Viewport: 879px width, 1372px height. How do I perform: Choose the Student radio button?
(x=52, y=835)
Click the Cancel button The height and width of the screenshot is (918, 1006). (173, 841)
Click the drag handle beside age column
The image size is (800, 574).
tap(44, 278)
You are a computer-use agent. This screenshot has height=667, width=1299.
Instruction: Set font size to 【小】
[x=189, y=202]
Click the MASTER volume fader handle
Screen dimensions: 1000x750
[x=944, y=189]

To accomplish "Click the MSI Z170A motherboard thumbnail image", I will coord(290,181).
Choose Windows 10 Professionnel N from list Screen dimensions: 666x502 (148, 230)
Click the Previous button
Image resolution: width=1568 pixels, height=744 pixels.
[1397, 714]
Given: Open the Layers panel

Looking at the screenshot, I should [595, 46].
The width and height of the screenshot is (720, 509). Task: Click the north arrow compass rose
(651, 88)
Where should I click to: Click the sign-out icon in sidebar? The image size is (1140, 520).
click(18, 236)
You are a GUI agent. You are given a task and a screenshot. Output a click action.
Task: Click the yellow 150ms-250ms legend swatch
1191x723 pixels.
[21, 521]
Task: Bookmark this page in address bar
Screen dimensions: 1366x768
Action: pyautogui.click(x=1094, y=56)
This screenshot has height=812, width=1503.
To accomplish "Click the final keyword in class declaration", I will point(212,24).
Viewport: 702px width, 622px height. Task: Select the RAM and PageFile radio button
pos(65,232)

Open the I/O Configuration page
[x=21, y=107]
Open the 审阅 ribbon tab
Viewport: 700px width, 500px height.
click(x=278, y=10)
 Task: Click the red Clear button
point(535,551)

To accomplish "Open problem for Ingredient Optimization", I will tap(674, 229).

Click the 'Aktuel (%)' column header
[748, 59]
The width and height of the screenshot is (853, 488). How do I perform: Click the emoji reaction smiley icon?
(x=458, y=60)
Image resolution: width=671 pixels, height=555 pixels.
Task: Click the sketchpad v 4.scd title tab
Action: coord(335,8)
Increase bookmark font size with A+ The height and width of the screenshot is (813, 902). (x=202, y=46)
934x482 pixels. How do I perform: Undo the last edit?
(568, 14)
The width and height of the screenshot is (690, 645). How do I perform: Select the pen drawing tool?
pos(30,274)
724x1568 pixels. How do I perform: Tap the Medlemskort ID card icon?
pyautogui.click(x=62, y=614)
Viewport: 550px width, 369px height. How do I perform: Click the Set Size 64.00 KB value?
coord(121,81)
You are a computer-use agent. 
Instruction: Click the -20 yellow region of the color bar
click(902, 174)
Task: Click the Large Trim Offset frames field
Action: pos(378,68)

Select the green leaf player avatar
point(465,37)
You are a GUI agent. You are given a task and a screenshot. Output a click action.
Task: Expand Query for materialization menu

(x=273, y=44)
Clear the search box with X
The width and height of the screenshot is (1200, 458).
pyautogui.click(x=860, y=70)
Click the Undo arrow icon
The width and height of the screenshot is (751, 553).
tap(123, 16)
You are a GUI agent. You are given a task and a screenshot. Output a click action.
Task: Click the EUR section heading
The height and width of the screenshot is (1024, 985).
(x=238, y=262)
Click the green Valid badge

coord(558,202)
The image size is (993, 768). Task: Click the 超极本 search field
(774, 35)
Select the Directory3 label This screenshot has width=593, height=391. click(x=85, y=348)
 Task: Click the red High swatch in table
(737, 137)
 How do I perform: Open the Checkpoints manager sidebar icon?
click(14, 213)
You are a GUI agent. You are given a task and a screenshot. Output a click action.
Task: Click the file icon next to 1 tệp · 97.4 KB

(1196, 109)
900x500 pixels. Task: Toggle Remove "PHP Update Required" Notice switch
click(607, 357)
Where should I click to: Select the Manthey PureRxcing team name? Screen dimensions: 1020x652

• **Assignment**: Go through the data above and tally every line that includes "will". State only the total.

• **Expected answer**: 3